Analysis of PBDEs in Environmental Matrices Using GC-APCI MS/MS with Nitrogen Carrier GasEnvironmental Forensics
Poster Presentation
Presented by S. Oehrle
Prepared by D. Stevens1, D. Furlong2, S. Crombie2, P. Hancock3
1 - Waters Corporation, 34 Maple Street, Milford, Massachusetts, 01757, United States
2 - Environment and Climate Change Canada, Quebec Laboratory for Environmental Testing, Montreal, Quebec, H2Y 2E7, Canada
3 - Waters Corporation, Stamford Avenue, Wilmslow, Cheshire, SK9 4AX, United Kingdom
Contact Information: [email protected]; 508-369-8311
ABSTRACT
Polybrominated diphenyl ethers (PBDEs) were used as flame retardants in a wide range of applications for decades due to their effectiveness in reducing fire risk. However, subsequent toxicological and environmental studies revealed that their persistence, bioaccumulation, and potential adverse health effects outweighed their benefits. These findings prompted regulatory actions worldwide, including national bans and international treaties aimed at verifying the elimination of PBDE production and use. Compliance with these regulations requires highly sensitive and specific analytical methods to accurately quantify PBDEs in environmental matrices. Historically, magnetic sector-based gas chromatography coupled with high resolution mass spectrometry (GC-HRMS) using electron ionization (EI) has been the gold standard for PBDE analysis, offering exceptional sensitivity and selectivity. These GC-HRMS systems also came with challenges though such as slow scanning/switching speeds, high lab space use and the requirement for substantial operator training and expertise.

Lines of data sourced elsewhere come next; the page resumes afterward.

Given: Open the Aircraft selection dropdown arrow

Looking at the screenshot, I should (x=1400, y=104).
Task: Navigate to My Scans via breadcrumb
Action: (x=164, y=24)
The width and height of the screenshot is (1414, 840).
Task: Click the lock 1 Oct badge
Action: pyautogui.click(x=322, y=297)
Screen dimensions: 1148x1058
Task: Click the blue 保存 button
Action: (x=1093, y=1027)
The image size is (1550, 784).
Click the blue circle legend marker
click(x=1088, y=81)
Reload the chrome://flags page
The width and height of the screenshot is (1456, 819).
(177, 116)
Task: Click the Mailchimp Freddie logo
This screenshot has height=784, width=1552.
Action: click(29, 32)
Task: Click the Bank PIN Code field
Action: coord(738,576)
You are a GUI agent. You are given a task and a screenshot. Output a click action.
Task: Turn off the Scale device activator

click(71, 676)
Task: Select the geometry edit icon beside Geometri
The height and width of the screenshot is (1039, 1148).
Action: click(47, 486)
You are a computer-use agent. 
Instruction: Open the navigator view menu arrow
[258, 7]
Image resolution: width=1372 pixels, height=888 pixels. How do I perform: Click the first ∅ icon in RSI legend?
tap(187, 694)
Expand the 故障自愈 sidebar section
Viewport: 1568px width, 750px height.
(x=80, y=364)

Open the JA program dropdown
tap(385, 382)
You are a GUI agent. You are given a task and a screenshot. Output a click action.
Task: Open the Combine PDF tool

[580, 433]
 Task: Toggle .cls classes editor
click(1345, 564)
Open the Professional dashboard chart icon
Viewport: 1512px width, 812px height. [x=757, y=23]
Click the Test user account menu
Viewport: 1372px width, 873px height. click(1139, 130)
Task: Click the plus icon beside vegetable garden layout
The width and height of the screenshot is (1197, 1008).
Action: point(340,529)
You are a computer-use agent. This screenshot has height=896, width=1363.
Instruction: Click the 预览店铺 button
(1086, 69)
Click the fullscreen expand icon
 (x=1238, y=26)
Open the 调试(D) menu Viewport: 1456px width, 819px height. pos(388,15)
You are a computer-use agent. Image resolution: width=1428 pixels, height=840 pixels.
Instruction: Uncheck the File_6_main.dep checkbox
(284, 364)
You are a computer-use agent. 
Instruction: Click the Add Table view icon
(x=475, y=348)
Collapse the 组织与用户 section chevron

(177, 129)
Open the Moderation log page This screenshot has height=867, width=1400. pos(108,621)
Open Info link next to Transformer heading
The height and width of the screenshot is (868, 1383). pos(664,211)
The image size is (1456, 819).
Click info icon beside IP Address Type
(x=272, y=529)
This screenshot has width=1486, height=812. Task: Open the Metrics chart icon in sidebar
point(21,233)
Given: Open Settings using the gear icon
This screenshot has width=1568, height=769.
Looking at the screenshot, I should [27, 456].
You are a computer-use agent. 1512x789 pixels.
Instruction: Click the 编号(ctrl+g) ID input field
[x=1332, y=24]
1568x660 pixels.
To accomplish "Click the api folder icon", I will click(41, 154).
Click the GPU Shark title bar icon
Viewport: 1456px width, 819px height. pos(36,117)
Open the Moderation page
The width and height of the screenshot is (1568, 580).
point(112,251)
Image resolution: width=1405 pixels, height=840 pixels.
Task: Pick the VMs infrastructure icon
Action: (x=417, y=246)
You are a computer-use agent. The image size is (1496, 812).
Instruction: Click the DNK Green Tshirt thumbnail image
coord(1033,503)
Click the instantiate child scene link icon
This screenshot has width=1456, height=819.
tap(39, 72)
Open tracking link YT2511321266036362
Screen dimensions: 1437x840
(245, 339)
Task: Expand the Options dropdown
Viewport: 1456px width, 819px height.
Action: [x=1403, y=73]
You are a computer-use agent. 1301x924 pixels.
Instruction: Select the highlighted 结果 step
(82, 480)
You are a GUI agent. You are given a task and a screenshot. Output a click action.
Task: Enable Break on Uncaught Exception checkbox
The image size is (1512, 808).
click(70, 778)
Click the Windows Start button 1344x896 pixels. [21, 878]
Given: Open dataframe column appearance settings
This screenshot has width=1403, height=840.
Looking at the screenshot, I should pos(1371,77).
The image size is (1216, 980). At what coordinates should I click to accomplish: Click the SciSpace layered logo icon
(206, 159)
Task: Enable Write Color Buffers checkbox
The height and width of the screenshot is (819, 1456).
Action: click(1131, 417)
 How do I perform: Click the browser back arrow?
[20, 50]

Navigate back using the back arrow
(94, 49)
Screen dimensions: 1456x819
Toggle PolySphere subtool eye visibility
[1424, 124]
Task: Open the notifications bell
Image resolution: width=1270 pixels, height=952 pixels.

In recent years, advancements in atmospheric pressure chemical ionization (APCI) for gas chromatography mass spectrometry (GC-MS) have demonstrated performance comparable to, and in some cases exceeding, traditional EI HRMS methods. GC-APCI provides advantages such as improved ionization efficiency, compatibility with tandem mass spectrometry (MS/MS), and reduced dependence on complex, high-resolution instrumentation. Additionally, the use of nitrogen as a carrier gas offers a sustainable alternative to helium, addressing supply and cost concerns associated with conventional GC methods.
This study evaluates the feasibility of modernizing PBDE analysis by implementing GC-APCI MS/MS with nitrogen carrier gas. The method was assessed for chromatographic performance, sensitivity, reproducibility and linear dynamic range. Results indicate that GC-APCI MS/MS achieves detection limits and quantitative performance suitable for routine PBDE monitoring of sediment, biota and water extracts, while offering operational and environmental benefits over legacy approaches. These findings support the adoption of GC-APCI MS/MS as a robust, cost effective, and sustainable alternative for PBDE analysis in regulatory and research applications.